En outre, politiquement, les approches des deux chefs d’Etat ont convergé. Témoin, la déclaration finale à l’issue de la visite. Outre la relance de la coopération bilatérale, ils y ont souligné leur volonté commune de combattre le terrorisme, d’en tarir les sources et de défendre l’Etat national contre ses adversaires islamistes. Par ailleurs, les deux parties partagent la même approche à l’égard de la Libye voisine. Le Président Kaïs Saïed a souligné le soutien inconditionnel de la Tunisie à la souveraineté égyptienne notamment dans le conflit qui l’oppose à l’Ethiopie dans l’affaire du barrage Ennahdha.

Sourires au Caire, froncement de sourcils à Tunis

Comme on s’y attendait, la blogosphère islamiste de tout poil s’est déchaînée. Les islamistes tirent sur Kaïs Saïed à boulets rouges. En effet, Ennahdha, leur porte-étendard, subit camouflet sur soufflet de la part du président Kaïs Saïed. Son alliance affichée avec le président égyptien n’en finit pas de retourner le couteau dans les plaies de tous les fondamentalistes.

En fait, les islamistes sont partout aux abois. Tel est leur triste sort en Irak, en Syrie, en Égypte, au Maroc, en Turquie et ailleurs. Seuls ceux de Tunisie végètent encore sous des apparats douteux. Ils ne tiendront pas face à la lame de fond désormais universelle. Les vents ont changé, les soutiens se raréfient, les deniers tarissent. Le compte à rebours a commencé.

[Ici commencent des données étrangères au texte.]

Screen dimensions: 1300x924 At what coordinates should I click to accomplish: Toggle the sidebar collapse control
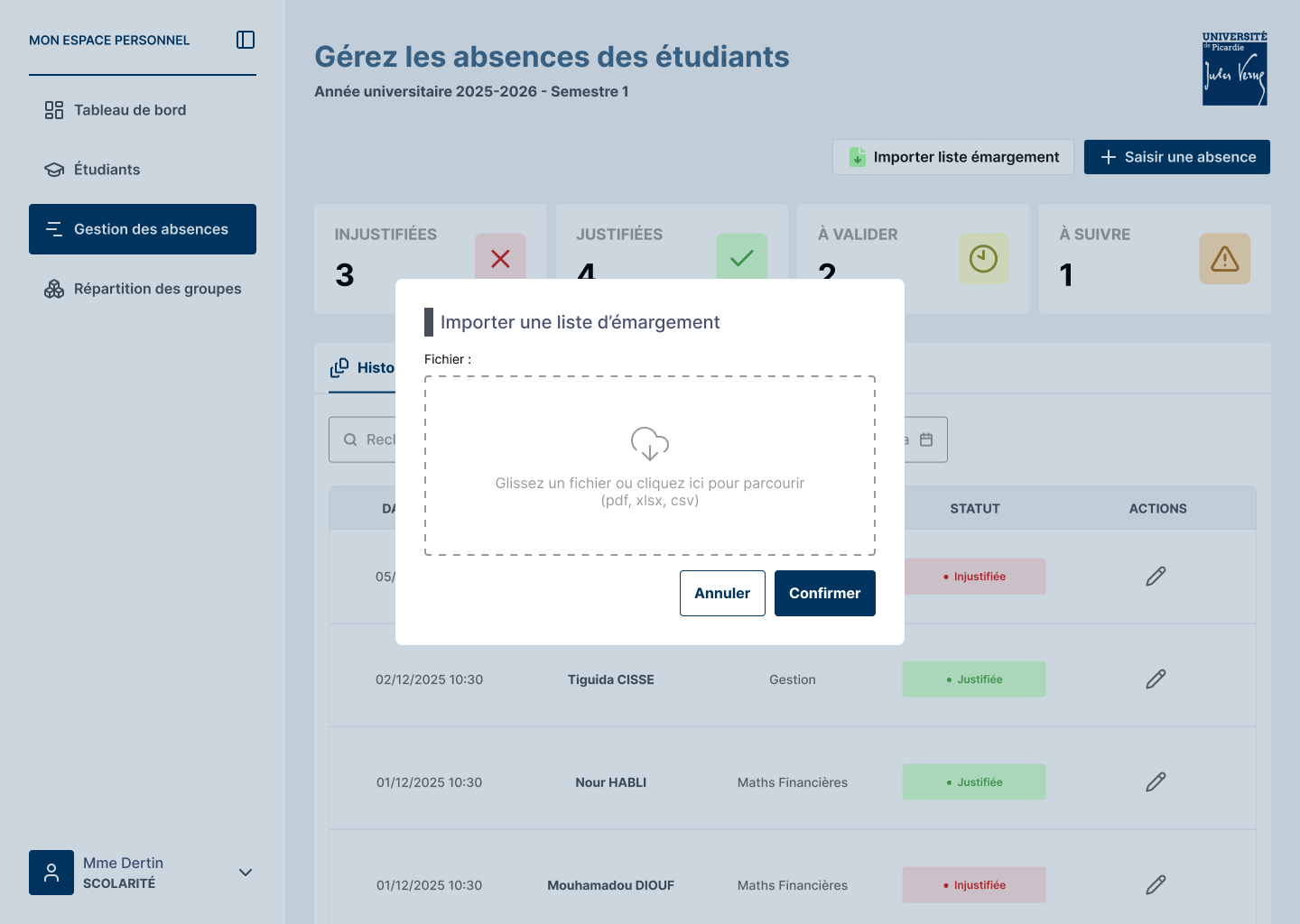tap(245, 40)
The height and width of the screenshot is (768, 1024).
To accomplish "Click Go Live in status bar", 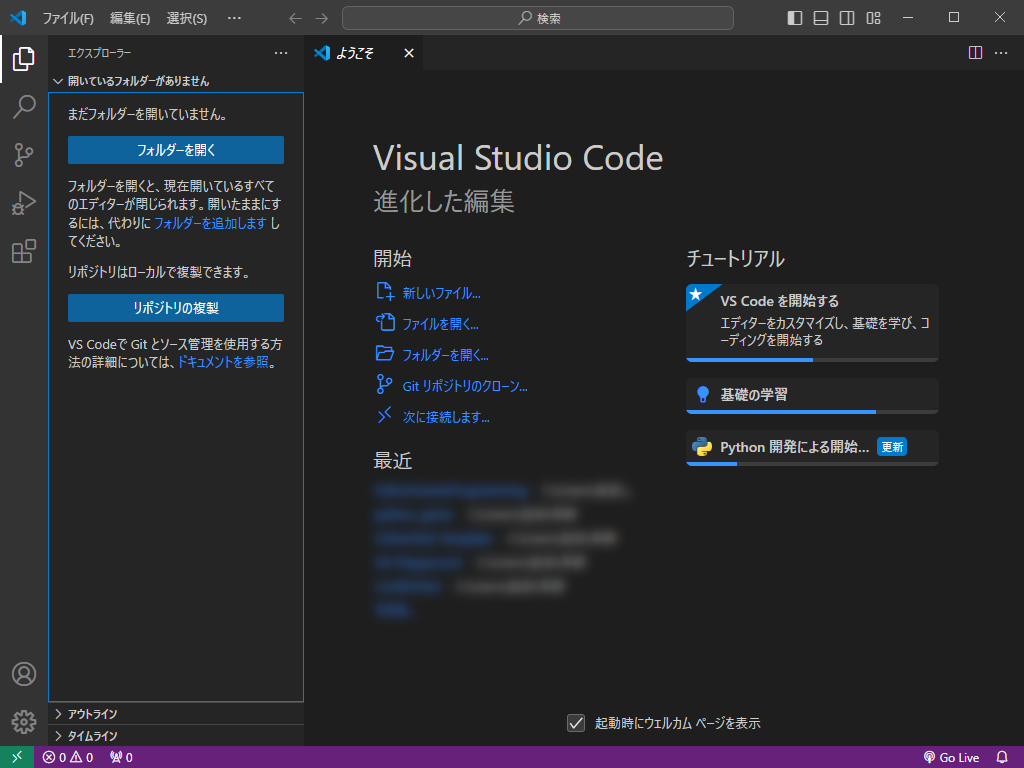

Scène politique à la veille de bouleversements

Paradoxalement, on n’en est qu’aux prémices de nouveaux conflits. En l’absence de rendez-vous électifs majeurs, tout cela n’est qu’escarmouches. En effet, les rapports de force politiques se traduisent généralement en votes. D’ici là, chacun fourbit ses armes. Toutefois, les islamistes semblent dans une mauvaise passe. Outre les rivalités extérieures, ils subissent de sérieuses dissensions internes. De sorte que les rivalités internes, conjuguées aux feux croisés du Président Kaïs Saïed et du Parti Destourien Libre, en hausse dans les sondages, menacent Ennahdha d’une véritable implosion interne.

Au bout du compte, la scène politique tunisienne semble bel et bien à la veille de sérieux bouleversements.